Налогообложения, отнюдь не предусмотренного ни местным исполкомом, ни Минфином, зато весьма небезукоризненного с точки зрения уголовного законодательства.
Прикидка проходила при непосредственном Вадиковом участии: в связи с большими сменами тамошнего руководства Осташко две недели провел в Узени, помогая — и приглядываясь. Возможно, Вадик первым заметил, что Деркач — не просто участник, а командир; а чуть позже докопался, что рэкет — видимая, шумная, но не самая важная из Деркачовых забав.
Настоящая профессиональная «раскрутка» требовала обращения к прошлому — там наверняка первые узлы, первые связки, первые цепочки; но материала оказалось всего ничего. Майор Сагайда, только-только назначенный в Узеньский райотдел (считалось, что это — понижение за некие семейные неприглядности), только руками разводил: в архиве не оказалось доброго десятка дел, а еще в десятке зияли обрывки поспешно вырванных страниц… Оказались перебои даже в нумерации журналов дежурств, и что характерно — они удивительно совпадали с пробелами в памяти части личного состава райотдела. Дивны дела твои, господи! Впрочем, так ли дивны? Далеко не все и не всякие факты и документы нужны не только конкретным Жорам, но и милиции как таковой. Милиции, рассматриваемой как некий организм, со своими потребностями и возможностями, свойствами и целями. Можно ведь смотреть на милицию и так — как на организм, а не на временное явление, предназначенное для утоления временной социальной потребности…
На выезде из города потеряли еще несколько минут — завернули на заправку. Из шести колонок работали только две; в очереди скопилась дюжина легковушек.
Матвей Петрович уже и рот раскрыл — давай, мол, до Узени дотянем, но тут произошло маленькое чудо.
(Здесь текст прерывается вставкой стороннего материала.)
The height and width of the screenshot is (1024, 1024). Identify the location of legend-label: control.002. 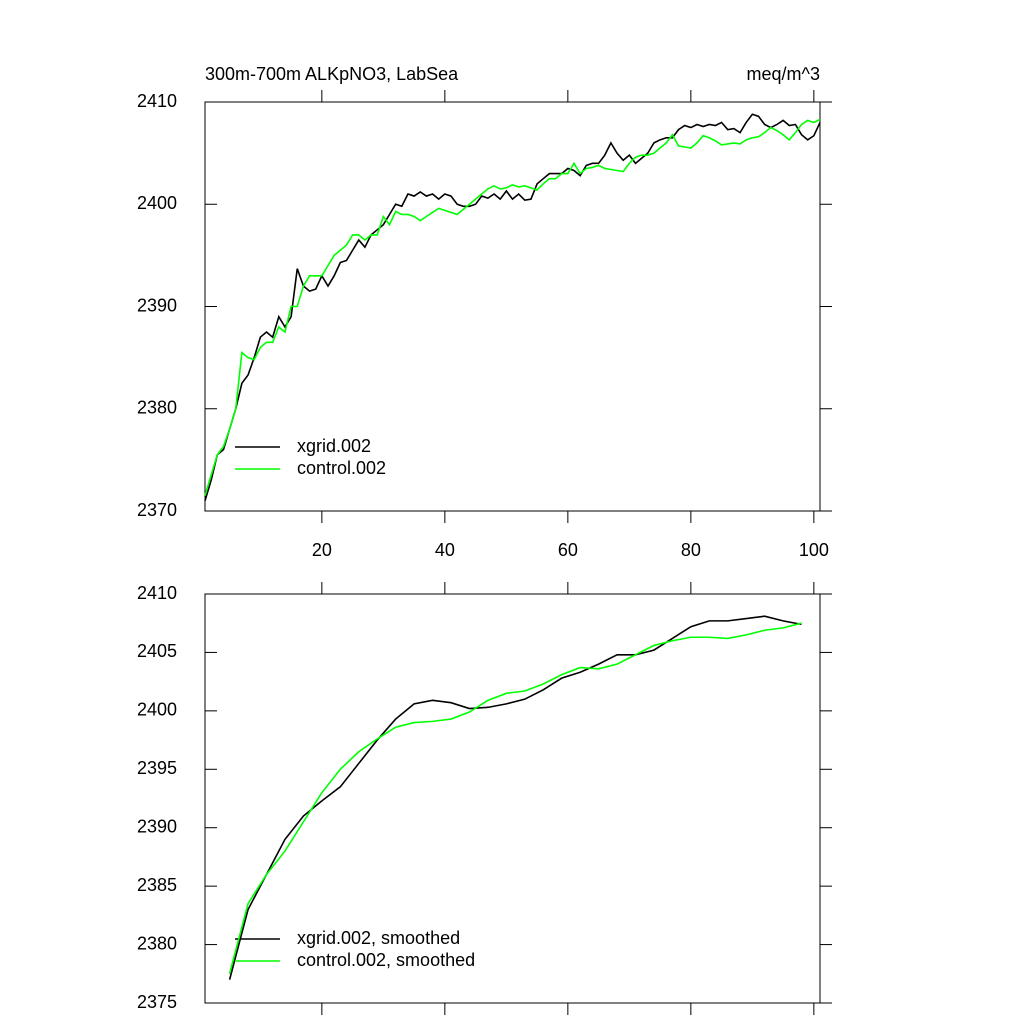
(342, 468).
Колонка на отшибе, возле которой приткнулась серая «Волга», вдруг ожила, подмигнула индикатором и застучала железными внутренностями, Вадик ткнул «пистолет» в горловину, под десятиголосое завистливое ворчание оттарабанил талоны в окошко раздатчице — и вот уже тугая струя ударила в бак.
— Машину запомнили? — спросил Матвей Петрович, разглядывая в зеркальце разочарованную физиономию пристроившегося следом за ними «водилы», — бедняга поверил в устойчивость маленьких чудес.
— Меня, — коротко бросил Вадик и вырулил на трассу.
…Деркача Вадик «раскручивал» особенно старательно — и не стремился привлекать милицию. Тем более, что в Узеньской прокуратуре служил его ровесник и однокашник Денис Комаров, парень вроде бы надежный и исполнительный.
Деркач попался на глаза едва ли не в первый день. Жора был в числе трех верзил, которые во время негласной Вадиковой слежки перепугали, оскорбили и обобрали девчонку-портнишку. Девчонка привезла на толкучку десяток хорошеньких платьичек, скоро и недорого расторговалась и, кажется, просто не приняла всерьез требование рэкетиров. А верзилы затащили ее в пустой павильон, облапали, забрали деньги и пообещали в следующий раз прокачать через групповик, если будет капризничать с уплатой налога.
Многое в Узени лежало на поверхности. Стоило пару часов покрутиться на ярмарке, чтобы свежим взглядом кое-что разглядеть. Например, заметил Вадик, пользуясь своей временной, тогдашней анонимностью в Узени, подкрепленной обыденностью одежды (джинсуха, футболка с «самопальной» лейблой, старые «кроссы»), — как заученно выплачивают «подать» аккуратные бабули, торгующие сивухой в закатанных литровых банках со свежими наклейками «Сок березово-яблочный», как работают и как рассчитываются с громилами шустрые «наперсточники»; как снимают клиентов дневные шлюхи и обслуживают их в дальней комнатке сапожного павильона.